Exercise requirements
When you reach the line that contains "Task: Tap Fresh Fruit Company next to Paid", give it back exactly along with each line after it to the end of the entries; skip any pictures.
-- Opening Marker --
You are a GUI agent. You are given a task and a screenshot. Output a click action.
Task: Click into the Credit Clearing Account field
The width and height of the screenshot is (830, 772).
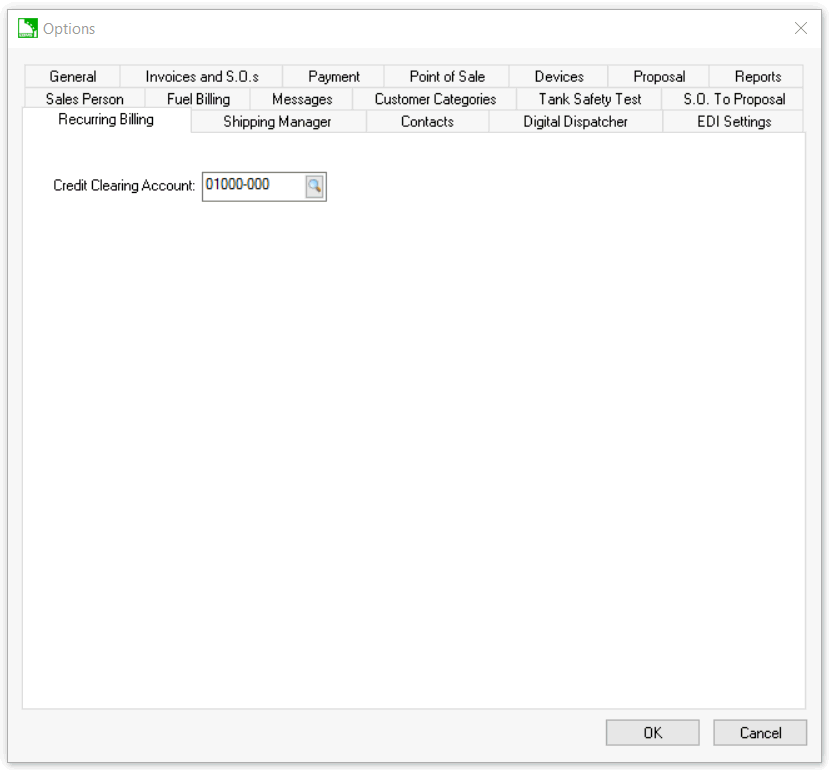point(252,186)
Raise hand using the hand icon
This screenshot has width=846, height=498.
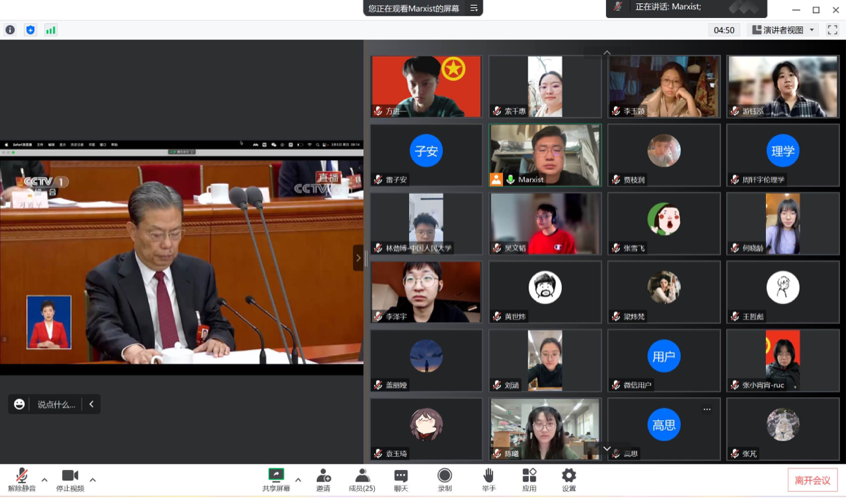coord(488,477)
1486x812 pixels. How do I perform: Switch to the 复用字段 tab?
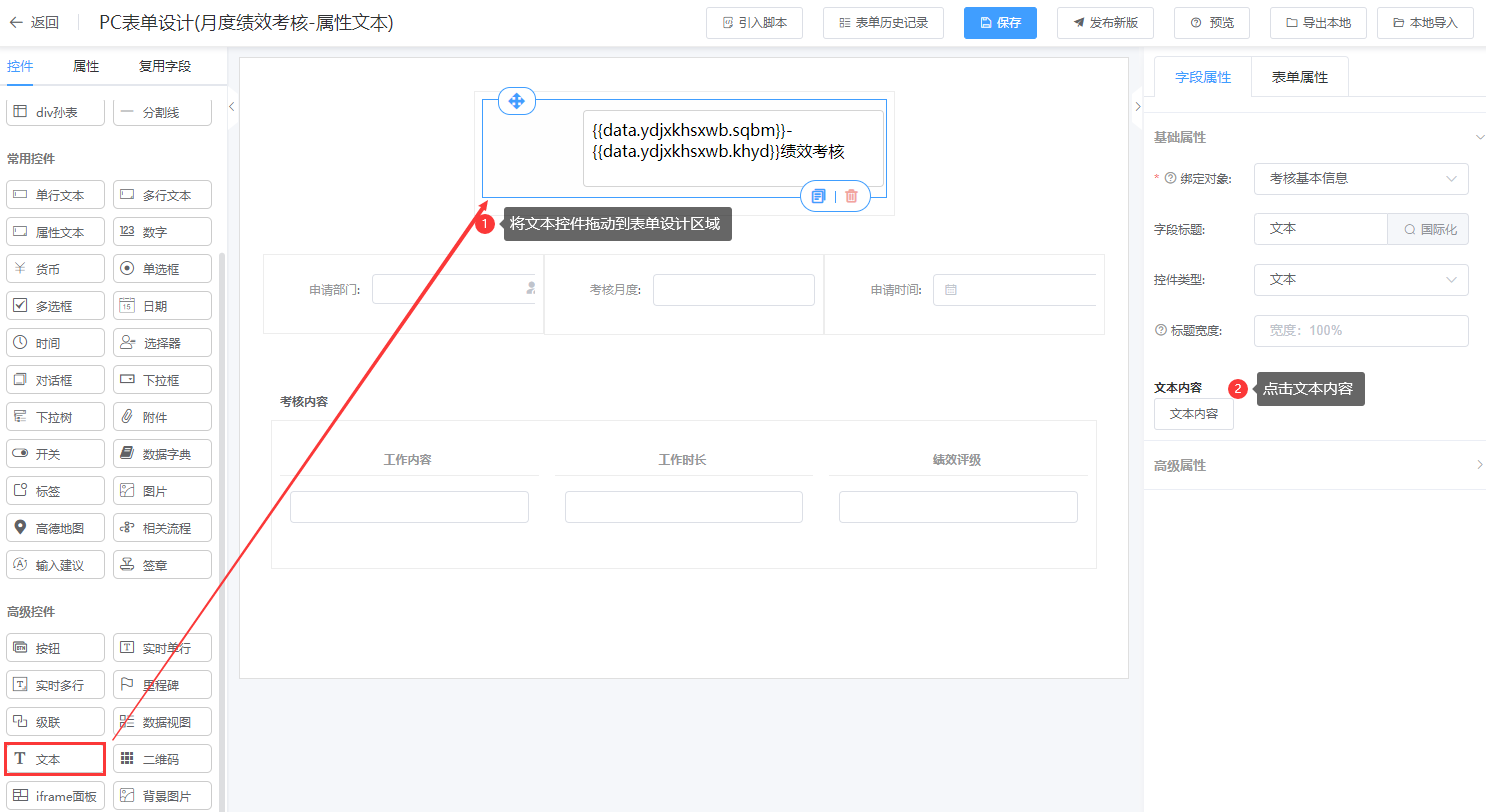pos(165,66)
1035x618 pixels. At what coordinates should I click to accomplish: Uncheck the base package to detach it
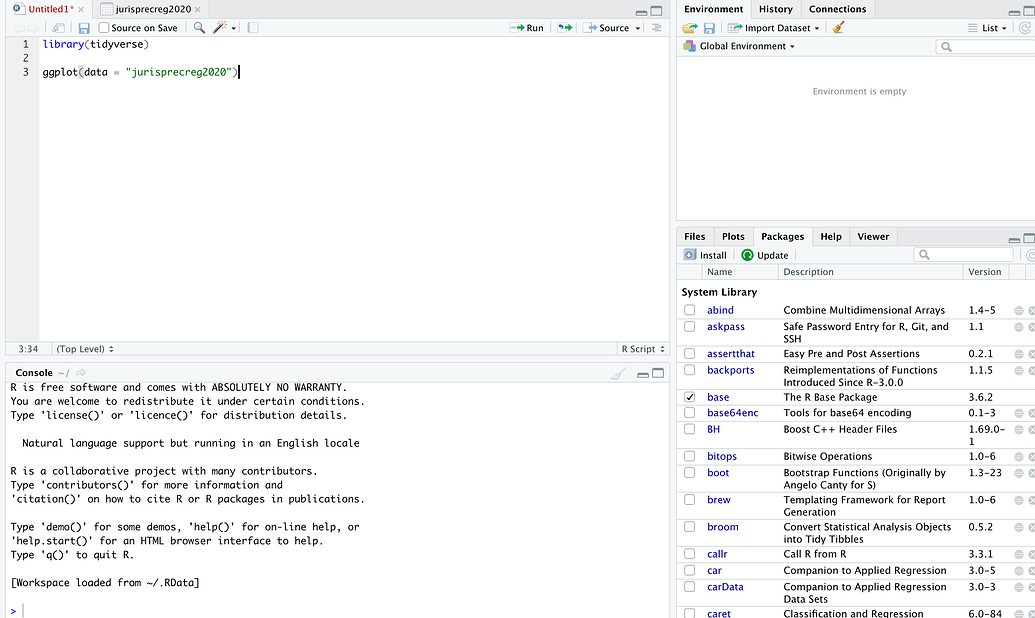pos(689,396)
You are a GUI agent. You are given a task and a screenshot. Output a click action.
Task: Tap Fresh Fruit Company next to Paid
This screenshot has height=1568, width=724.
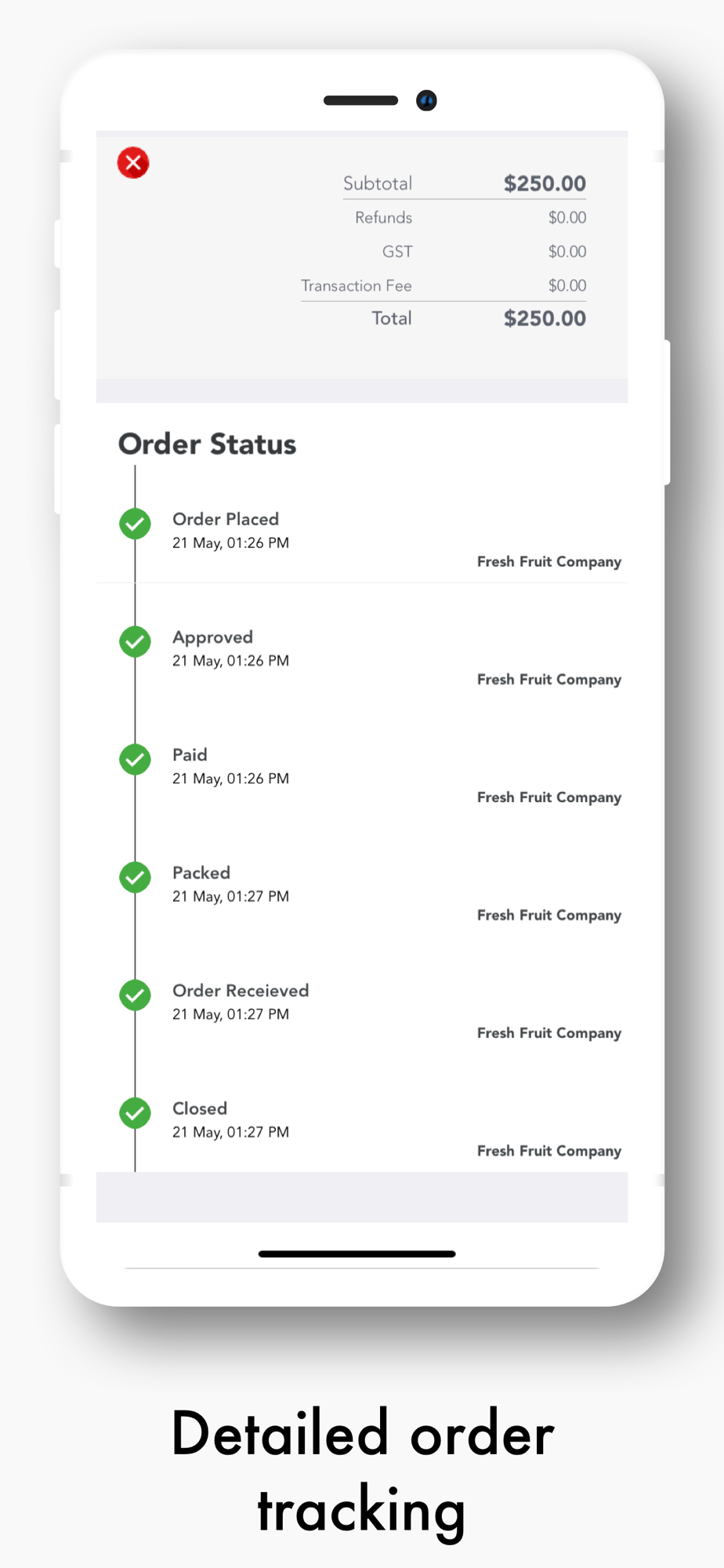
-- Closing Marker --
Written response
Task: Tap Fresh Fruit Company next to Paid
This screenshot has height=1568, width=724.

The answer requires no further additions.